Though the complete L train shutdown has been canceled, elected officials, transportation activists and employees of Citi Bike are calling on the city to keep in place L train mitigation plans, like bike lanes and a dedicated 14th Street busway.
When it was expected that the L train would be shut down for 15 months between Manhattan and Brooklyn, city officials offered additional traffic and transit options to help out the stranded straphangers.
Those mitigation plans included an exclusive busway on 14th Street, added pedestrian walkways, new bike lanes and a Citi Bike expansion.
Gov. Andrew Cuomo announced that a complete L train shutdown was no longer necessary in the beginning of January. Though the MTA was silent on the sudden change of plans for a few days, the authority finally agreed, announcing on Jan. 18 that the shutdown was officially off.
But no officials have said what this turn means for these mitigation plans, and transit activists argue the changes are still necessary to ease traffic congestion, increase pedestrian and bike safety and make the city more accessible for all New Yorkers.
“Buses are critical for people with disabilities,” Assembly Member HArvey Epstein said at the Wednesday morning rally at 14th Street and 1st Avenue in Manhattan. “They rely on our bus service.

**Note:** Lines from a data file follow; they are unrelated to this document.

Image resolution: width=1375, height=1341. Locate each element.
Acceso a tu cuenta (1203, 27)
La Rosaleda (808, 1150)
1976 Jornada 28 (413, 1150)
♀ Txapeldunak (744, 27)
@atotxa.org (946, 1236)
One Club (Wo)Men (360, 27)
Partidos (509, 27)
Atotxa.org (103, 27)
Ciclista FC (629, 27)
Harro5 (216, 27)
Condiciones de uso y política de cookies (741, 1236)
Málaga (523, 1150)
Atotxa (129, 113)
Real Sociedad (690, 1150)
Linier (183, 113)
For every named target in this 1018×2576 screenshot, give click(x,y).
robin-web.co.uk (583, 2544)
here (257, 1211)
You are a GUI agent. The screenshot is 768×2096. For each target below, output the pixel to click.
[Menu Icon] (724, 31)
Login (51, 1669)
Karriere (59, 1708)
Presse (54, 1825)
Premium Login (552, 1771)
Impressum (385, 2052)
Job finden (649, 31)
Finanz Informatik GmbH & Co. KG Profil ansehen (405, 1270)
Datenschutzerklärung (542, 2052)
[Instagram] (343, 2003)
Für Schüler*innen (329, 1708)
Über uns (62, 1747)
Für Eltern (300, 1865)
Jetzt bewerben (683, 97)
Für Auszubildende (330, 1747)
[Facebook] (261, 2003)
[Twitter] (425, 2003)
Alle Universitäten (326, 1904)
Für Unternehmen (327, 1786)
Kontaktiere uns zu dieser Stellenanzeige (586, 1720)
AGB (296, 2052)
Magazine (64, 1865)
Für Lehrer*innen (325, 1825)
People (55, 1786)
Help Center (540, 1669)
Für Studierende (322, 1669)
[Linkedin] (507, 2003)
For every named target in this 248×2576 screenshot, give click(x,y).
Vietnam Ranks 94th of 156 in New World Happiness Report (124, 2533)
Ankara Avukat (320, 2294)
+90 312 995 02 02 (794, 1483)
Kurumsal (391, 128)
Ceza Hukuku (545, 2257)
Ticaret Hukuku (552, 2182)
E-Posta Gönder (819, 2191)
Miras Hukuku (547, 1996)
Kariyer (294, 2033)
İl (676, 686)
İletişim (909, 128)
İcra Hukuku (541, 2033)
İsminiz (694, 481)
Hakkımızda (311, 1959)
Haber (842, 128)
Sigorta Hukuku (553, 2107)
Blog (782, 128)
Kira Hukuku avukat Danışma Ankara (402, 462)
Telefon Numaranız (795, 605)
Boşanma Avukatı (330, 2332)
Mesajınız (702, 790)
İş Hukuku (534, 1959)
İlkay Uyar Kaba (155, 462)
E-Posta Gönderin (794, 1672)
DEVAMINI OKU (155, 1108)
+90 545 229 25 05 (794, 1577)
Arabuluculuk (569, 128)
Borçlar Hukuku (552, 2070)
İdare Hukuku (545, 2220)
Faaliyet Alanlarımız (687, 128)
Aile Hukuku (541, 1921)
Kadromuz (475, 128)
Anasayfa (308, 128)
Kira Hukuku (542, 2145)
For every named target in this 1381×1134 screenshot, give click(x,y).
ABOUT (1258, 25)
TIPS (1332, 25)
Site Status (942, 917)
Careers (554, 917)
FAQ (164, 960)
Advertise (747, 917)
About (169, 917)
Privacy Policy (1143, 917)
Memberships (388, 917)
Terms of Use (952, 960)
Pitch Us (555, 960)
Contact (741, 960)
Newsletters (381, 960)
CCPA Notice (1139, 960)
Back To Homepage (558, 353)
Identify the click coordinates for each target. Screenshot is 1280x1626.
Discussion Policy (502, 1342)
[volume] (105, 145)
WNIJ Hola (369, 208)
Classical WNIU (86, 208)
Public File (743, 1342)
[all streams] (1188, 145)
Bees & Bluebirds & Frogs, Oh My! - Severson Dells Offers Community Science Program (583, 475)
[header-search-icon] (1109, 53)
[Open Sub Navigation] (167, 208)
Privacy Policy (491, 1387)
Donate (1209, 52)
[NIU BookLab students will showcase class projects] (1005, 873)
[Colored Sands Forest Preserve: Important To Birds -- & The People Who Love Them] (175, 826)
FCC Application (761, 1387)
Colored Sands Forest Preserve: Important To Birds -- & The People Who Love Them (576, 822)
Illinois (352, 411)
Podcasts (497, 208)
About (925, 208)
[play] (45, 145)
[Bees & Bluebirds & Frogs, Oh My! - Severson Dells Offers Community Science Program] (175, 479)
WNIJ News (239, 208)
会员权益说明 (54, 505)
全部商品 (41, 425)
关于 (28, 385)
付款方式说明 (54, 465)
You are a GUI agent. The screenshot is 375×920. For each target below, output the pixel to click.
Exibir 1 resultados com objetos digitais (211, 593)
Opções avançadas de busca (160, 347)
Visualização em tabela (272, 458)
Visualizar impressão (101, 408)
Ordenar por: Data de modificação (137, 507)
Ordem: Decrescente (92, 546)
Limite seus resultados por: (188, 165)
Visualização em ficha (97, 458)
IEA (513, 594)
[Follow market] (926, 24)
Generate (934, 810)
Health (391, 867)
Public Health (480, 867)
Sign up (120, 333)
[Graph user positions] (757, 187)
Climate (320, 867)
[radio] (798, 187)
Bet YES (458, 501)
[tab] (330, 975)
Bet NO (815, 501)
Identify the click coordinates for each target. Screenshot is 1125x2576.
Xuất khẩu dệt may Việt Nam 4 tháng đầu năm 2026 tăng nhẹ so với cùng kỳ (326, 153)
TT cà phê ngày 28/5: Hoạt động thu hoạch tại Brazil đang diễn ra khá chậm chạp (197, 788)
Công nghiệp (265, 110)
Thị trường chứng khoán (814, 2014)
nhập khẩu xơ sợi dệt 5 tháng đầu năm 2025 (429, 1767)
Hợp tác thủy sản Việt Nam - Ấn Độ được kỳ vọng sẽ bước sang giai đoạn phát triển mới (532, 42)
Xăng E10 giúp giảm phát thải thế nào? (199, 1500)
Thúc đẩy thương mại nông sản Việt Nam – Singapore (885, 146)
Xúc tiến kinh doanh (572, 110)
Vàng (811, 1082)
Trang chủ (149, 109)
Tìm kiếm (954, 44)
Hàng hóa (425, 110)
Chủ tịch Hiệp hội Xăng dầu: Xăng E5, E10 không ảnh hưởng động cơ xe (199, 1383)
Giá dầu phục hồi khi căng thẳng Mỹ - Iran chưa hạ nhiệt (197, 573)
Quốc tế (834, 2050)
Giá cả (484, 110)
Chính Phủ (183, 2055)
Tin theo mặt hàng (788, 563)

We need to make 14th Street more accessible for buses so we can move the city around.”
Officials took to calling the new situation an “L train slowdown,” rather than shutdown, specifically criticizing the M14 bus for its notorious snails’ pace.
Without L train shutdown, what’s the plan?
The L train will not be completely shuttered for 15 months, but straphangers will see service disruptions on nights and weekends. The new plan is to close one tunnel at a time, and run L trains in both directions on the other tunnel.
Some officials are concerned that this could cause cause long wait times for the next L train, leaving straphangers frustrated on the subway platform. Officials said the reduced service could mean 20 minute train headways, but a leaked draft memo said L train wait times could stretch to “40 minutes or more.”
“No rider should be on a platform for 40 minutes waiting for a train,” Sen. Brad Hoylman said at the Wednesday rally.
But not everyone wants the mitigation plans to stay in place. The 14th Street Coalition have said that the New Yorkers who live on that street are being ignored when it comes to transit concerns, and that the busway, bike lines and vehicle bans would make it nearly impossible to park or drive in that community.